Set down the line containing "Click the zoom out magnifier icon" and every line that follows it in the listing below, exactly as written and with nothing added.

========

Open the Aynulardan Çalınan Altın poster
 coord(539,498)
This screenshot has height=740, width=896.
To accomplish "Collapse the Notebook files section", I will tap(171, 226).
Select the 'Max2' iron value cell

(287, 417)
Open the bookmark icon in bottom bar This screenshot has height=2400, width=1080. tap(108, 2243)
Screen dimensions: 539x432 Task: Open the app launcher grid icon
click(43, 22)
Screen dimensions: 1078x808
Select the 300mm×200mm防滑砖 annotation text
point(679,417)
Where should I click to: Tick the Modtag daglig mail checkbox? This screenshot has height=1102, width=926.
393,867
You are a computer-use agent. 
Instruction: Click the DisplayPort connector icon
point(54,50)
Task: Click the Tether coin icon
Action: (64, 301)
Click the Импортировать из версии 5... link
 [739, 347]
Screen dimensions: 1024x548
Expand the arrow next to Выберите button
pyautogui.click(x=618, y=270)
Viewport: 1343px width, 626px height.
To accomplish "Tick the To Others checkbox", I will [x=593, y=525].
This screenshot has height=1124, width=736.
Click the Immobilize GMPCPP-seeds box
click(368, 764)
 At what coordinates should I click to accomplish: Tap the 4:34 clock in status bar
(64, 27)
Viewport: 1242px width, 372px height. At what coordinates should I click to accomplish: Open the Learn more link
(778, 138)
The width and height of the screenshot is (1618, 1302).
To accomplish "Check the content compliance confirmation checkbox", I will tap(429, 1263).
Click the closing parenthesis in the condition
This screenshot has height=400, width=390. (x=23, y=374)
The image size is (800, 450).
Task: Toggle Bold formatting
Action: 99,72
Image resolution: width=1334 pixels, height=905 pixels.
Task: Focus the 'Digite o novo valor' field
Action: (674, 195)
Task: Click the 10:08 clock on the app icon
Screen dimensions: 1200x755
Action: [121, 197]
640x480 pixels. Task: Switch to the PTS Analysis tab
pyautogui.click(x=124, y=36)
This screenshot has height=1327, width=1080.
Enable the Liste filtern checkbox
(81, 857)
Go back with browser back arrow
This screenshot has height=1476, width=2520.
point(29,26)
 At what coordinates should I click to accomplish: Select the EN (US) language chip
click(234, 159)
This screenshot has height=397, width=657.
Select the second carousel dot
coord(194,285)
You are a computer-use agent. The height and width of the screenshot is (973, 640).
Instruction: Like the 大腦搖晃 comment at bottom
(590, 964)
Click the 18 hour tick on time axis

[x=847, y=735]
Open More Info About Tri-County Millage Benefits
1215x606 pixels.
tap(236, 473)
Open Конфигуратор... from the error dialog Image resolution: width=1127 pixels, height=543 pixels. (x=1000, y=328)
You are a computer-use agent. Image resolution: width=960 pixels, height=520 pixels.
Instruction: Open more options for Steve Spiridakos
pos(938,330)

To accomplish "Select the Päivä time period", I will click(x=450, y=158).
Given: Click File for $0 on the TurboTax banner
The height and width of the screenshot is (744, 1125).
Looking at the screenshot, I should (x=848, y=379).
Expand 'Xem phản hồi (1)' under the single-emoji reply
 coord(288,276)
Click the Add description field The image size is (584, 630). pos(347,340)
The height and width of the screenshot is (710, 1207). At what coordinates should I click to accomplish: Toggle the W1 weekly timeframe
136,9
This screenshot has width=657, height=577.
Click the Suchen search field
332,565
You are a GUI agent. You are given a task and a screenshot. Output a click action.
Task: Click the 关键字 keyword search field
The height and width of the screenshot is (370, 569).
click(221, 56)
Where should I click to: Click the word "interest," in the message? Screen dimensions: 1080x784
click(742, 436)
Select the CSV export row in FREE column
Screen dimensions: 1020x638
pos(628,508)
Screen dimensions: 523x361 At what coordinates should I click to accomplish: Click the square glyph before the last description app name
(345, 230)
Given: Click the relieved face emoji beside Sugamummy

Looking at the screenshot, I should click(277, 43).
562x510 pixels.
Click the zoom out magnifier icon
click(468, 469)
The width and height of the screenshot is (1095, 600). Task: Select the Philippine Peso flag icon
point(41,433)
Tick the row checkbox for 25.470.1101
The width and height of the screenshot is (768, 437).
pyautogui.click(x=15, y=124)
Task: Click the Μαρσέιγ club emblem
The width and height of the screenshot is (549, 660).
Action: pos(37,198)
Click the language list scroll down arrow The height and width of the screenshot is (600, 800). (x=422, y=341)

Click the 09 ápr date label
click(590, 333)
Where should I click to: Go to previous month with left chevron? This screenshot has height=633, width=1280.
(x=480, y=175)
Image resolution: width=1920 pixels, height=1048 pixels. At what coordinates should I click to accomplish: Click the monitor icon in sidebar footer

========

_Expected answer_
Click the zoom out magnifier icon
click(468, 469)
The width and height of the screenshot is (1095, 600). Task: Select the Philippine Peso flag icon
point(41,433)
Tick the row checkbox for 25.470.1101
The width and height of the screenshot is (768, 437).
pyautogui.click(x=15, y=124)
Task: Click the Μαρσέιγ club emblem
The width and height of the screenshot is (549, 660).
Action: pos(37,198)
Click the language list scroll down arrow The height and width of the screenshot is (600, 800). (x=422, y=341)

Click the 09 ápr date label
click(590, 333)
Where should I click to: Go to previous month with left chevron? This screenshot has height=633, width=1280.
(x=480, y=175)
Image resolution: width=1920 pixels, height=1048 pixels. At what coordinates should I click to accomplish: Click the monitor icon in sidebar footer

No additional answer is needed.